3.5. SNAT1 Transporter Expression and Protein Levels Are Reduced in Ca Ski E6/E7-Silenced Cells

Since ectopically expressed E6 and E7 oncoproteins increased SNAT1, we were interested in evaluating the consequences of silencing E6 and E7 in Ca Ski cells, which endogenously contain HPV16 sequences and continuously express those oncoproteins. Ca Ski cells were transfected with small interfering RNAs (siRNA) targeting E6 mRNA (siE6), E7 mRNA (siE7), and E6/E7 mRNA bicistron (siE6/E7). An unspecific siRNA (siLuc) was used as a control. Figure 5E and F show that silencing of E6 and E7 expression was efficiently achieved. After 72 h, cell protein lysates were collected or fixed for immunodetection analysis by Western blot and immunofluorescence assays, respectively. As expected, when E6/E7 were knocked down in Ca Ski cells, a recovery in p53 protein levels was observed by Western blot (Figure 5A,B) and immunofluorescence (green) (Figure 5J,L). Interestingly, when evaluating the SNAT1 transporter by immunoblot as shown in Figure 5C,D and immunofluorescence (red) (Figure 5J,K ), SNAT1 levels were significantly decreased when E6/E7 expression was ablated. In addition, a significant decrease in the expression of SLC38A1 (SNAT1), SLC15A (ASCT2), and GLS2 was observed in cells where E6 or E7 expression was knocked down (Figure 5G–I, respectively). These data confirm that E6 and E7 alter elements of glutaminolysis, particularly the SNAT1 transporter, which may have an impact on the glutamine metabolism.

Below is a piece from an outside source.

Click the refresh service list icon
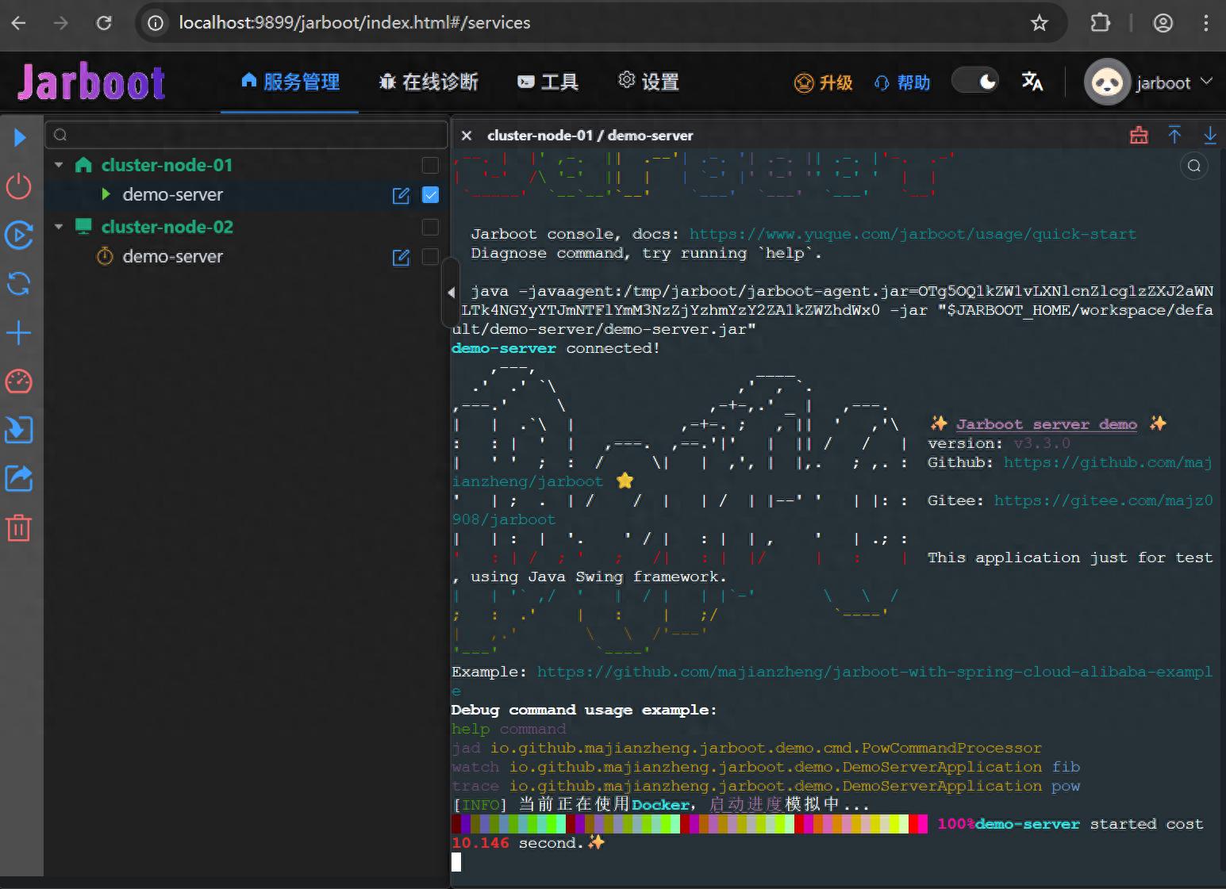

3.6. SNAT1 Transporter Partially Contributes to Ca Ski Cell Proliferation

To determine whether glutamine supports Ca Ski cell proliferation, MTS assays were performed in cells supplemented with low concentrations of glucose (1 mM) in the presence or absence of 2 mM glutamine, and assays were performed 72 h after treatments. As shown in Figure 6A, when Ca Ski cells were treated with low glucose plus 2 mM glutamine, a significant 2-fold increase in cell viability was observed compared with Ca Ski cells exposed to low glucose alone. It is worth mentioning that when Ca Ski cells are treated with 2 mM glutamine in the absence of glucose at 72 h, proliferation is also increased compared with the absence of glutamine (data not shown), evidencing the glutamine requirement for successful growth.
Furthermore, to elucidate the specific involvement of the SNAT1 transporter in Ca Ski cell proliferation, cells were transfected with siRNA targeting SNAT1 and siLuc (as control). As previously reported by Liu X. et al. 2020 [33], a double knockdown of SNAT1 was performed. Ca Ski cells were transfected again 72 h after the first transfection. Then, 24 h after the second transfection, Ca SKi cell proliferation was assessed using the MTS assay. SNAT1 protein levels were evaluated after 72 h of silencing and virtually no SNAT1 protein was detected (Figure 6B). A significant 8% reduction in proliferation was observed when SNAT1 was abolished, compared with the control (siLuc) (Figure 6C). These results support the idea that SNAT1 partially sustains cell proliferation of Ca Ski cells.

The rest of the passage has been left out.